Evaluating Text Extraction Algorithms

UPDATE 11/6/2011: Added the summary and the results table

Lately I’ve been working on evaluating and comparing algorithms, capable of extractinguseful content from arbitrary html documents. Before continuing I encourage you to pass trough some of my previous posts, just to get a better feel of what we’re dealing with; I’ve written a short overview, compiled a list of resources if you want to dig deeper and made a feature wise comparison of related software and APIs.

Summary

  • The evaluation environment presented in this post consists of 2 datasets with approximately 650 html documents.
  • The gold standard of both datasets was produced by human annotators.
  • 14 different algorithms were evaluated in terms of precision, recall and F1 score.
  • The results have show that the best opensource solution is the boilerpipe library.
  • Commercial APIs included in the evaluation environment produced consistent results on both datasets. Diffbot and Repustate API performed best, while others follow very closely.
  • Readability’s performance is surprisingly poor and lacking consistency between both ports that were put to use in the evaluation setup.
  • Further work will include: adding more APIs and libraries to the setup, working on a new extraction technique and assembling a new dataset.

Evaluation Data

My evaluation setup consists of 2 fairly well known datasets:

  • The final cleaneval evaluation dataset, with 681 documents (created by the ACL web-as-corpus community).
  • Google news dataset, with 621 documents.  (harvested by the authors of the boilerpipe library)

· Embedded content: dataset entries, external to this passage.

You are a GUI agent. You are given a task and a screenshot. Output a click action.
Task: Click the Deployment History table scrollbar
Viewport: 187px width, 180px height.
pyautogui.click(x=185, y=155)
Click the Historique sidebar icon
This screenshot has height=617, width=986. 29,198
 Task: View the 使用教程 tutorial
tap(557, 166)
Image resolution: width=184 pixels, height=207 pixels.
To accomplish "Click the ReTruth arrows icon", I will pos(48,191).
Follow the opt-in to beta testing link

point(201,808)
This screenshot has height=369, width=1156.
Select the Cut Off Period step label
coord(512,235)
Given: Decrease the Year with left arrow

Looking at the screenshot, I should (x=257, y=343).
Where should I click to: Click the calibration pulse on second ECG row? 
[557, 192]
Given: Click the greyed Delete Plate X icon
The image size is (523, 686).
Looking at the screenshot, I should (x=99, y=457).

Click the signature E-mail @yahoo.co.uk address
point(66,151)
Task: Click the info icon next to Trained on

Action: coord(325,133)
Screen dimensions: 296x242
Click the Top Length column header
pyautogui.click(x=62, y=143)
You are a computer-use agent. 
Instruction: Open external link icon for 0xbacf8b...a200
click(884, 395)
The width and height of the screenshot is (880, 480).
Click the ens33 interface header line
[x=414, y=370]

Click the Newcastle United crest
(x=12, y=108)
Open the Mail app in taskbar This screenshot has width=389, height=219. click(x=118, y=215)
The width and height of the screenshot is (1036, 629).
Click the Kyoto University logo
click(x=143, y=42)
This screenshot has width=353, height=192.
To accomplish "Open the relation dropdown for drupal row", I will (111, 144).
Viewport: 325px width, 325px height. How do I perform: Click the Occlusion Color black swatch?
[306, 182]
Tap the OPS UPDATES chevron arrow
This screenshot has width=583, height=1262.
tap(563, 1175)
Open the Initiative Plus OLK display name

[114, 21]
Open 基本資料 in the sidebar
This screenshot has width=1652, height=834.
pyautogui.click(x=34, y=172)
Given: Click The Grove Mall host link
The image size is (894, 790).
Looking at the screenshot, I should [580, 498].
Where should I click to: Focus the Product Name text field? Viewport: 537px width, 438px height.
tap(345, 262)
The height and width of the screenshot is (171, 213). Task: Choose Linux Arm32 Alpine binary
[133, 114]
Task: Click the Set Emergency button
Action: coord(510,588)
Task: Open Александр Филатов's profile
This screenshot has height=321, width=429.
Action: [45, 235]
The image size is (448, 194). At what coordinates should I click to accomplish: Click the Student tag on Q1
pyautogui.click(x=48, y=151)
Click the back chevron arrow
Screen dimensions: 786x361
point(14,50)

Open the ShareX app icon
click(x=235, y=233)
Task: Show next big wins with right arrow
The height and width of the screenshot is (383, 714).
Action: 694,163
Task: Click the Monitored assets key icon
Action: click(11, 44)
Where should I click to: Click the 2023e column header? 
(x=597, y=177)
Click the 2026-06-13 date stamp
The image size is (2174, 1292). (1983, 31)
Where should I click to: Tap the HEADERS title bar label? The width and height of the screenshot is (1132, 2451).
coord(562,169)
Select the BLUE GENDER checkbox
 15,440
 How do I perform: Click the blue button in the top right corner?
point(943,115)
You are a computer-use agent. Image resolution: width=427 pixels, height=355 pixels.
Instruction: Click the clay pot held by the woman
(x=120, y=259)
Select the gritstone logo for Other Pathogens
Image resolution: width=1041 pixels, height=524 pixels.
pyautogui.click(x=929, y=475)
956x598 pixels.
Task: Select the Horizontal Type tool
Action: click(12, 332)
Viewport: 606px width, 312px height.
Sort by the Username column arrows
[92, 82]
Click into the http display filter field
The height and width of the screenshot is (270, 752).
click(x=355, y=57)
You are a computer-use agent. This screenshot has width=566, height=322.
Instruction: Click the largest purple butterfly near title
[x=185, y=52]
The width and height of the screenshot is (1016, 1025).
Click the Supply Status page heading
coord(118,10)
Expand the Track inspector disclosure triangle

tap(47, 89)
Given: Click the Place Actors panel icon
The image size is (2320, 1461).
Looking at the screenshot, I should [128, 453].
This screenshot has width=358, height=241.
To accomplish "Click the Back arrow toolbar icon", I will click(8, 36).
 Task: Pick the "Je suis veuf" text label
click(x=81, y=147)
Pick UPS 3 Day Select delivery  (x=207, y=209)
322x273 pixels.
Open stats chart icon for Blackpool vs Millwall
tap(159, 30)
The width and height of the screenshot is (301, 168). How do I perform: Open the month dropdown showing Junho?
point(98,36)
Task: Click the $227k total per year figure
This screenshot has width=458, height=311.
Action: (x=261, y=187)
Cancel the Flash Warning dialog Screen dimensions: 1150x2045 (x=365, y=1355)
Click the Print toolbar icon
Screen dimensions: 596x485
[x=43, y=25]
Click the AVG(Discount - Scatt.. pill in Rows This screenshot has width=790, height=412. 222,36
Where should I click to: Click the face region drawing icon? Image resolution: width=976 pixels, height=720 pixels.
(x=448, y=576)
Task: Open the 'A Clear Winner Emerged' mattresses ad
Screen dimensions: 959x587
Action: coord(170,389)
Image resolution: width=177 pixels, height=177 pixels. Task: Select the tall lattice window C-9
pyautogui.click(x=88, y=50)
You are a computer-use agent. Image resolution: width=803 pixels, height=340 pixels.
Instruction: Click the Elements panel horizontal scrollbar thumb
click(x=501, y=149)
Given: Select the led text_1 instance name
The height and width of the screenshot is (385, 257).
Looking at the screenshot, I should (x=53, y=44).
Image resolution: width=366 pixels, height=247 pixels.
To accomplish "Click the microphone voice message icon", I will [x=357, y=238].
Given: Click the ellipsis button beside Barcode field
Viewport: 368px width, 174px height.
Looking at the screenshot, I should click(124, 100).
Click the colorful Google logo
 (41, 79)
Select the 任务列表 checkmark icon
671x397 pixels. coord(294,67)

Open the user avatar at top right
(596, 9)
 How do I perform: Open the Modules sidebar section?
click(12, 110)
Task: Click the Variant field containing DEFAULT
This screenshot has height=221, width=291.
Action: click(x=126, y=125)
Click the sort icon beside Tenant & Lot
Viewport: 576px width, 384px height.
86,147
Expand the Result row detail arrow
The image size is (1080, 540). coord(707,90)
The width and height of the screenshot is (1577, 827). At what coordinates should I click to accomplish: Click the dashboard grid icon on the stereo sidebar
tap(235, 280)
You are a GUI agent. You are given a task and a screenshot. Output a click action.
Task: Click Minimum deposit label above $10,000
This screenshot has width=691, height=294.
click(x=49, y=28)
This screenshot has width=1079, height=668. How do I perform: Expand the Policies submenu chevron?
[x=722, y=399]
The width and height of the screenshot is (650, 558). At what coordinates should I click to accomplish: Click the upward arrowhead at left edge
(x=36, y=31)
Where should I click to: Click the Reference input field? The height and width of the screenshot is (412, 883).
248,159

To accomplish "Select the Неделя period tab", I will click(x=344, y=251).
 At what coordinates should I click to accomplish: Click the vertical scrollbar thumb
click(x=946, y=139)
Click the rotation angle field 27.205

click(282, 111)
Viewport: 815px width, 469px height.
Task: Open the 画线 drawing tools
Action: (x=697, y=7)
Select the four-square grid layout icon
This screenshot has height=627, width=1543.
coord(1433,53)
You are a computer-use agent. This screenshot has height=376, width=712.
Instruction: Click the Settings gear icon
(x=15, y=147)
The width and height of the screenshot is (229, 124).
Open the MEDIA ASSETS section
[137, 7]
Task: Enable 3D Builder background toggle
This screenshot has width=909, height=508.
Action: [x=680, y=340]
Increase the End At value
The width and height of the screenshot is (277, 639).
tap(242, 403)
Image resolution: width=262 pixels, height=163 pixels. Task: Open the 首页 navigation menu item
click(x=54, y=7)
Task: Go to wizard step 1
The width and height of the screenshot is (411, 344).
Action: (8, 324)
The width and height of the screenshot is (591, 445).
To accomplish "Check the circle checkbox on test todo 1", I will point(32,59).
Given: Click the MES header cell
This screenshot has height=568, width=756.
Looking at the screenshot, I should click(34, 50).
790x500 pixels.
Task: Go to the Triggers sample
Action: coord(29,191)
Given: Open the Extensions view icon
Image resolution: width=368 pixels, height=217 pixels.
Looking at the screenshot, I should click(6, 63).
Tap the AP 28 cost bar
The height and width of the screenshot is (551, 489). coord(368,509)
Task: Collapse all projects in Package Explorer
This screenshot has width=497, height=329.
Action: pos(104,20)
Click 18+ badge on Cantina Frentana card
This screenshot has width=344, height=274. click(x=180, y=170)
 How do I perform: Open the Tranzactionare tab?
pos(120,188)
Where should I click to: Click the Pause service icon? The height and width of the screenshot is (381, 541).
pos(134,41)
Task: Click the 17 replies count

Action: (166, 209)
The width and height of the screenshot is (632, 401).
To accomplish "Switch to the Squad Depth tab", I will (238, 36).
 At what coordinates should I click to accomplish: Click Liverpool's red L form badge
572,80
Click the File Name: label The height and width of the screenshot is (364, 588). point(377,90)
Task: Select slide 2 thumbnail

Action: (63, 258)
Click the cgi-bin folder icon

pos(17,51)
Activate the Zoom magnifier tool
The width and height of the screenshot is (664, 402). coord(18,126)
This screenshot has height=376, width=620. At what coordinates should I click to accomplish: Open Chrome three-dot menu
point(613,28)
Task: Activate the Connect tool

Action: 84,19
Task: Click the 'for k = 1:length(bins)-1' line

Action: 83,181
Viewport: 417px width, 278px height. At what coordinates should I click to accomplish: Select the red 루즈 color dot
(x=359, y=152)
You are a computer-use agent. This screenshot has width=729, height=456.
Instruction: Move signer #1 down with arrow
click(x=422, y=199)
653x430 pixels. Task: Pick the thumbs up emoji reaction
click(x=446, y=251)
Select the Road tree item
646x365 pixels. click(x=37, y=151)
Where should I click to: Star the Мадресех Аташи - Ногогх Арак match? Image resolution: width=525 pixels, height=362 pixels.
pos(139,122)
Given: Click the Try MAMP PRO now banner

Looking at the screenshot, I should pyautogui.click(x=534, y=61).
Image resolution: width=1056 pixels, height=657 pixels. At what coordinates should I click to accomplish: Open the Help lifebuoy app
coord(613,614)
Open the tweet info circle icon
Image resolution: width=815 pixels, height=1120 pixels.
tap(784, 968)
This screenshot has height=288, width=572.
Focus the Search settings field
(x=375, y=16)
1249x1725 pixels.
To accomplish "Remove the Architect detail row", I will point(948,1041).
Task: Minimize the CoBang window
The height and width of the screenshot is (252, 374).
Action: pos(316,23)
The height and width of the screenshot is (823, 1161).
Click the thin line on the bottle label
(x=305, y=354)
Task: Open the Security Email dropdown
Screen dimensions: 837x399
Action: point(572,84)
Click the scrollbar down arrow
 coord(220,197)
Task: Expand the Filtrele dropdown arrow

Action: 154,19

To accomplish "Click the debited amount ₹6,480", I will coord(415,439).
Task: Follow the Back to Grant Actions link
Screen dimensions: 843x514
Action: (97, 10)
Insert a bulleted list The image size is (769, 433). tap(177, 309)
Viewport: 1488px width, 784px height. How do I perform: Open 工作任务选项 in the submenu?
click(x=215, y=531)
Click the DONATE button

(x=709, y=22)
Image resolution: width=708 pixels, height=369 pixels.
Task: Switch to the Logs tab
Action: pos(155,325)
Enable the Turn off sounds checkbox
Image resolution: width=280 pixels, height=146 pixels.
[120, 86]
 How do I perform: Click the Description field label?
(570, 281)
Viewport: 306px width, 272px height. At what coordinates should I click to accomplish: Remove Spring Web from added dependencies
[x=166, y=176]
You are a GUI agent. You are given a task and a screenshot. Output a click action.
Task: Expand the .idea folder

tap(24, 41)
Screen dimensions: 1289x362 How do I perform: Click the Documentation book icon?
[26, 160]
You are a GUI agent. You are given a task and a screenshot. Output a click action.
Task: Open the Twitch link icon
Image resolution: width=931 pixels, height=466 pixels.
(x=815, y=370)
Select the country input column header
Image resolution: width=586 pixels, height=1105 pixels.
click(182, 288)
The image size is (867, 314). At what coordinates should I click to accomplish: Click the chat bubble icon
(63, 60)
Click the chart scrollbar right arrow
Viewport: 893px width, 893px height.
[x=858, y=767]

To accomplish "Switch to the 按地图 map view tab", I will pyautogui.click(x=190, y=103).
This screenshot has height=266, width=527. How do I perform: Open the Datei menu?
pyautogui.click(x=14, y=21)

The former was harvested from all sorts of web pages, including: articles, blog posts, mailing list archives, forum conversations, dedicated form submission pages etc. The latter was gathered by scraping the google news stream for a longer period of time (cca 6 months). The random sample that became the final dataset of 621 documents from 408 different news type web sites, came from a larger set of 250k documents assembled during the scrapping process.

From their description and related documentation we can conclude that they represent 2 slightly distinctive domains: the google news dataset represents a specific domain of news articles and the cleaneval dataset represents a cross domain collection of documents.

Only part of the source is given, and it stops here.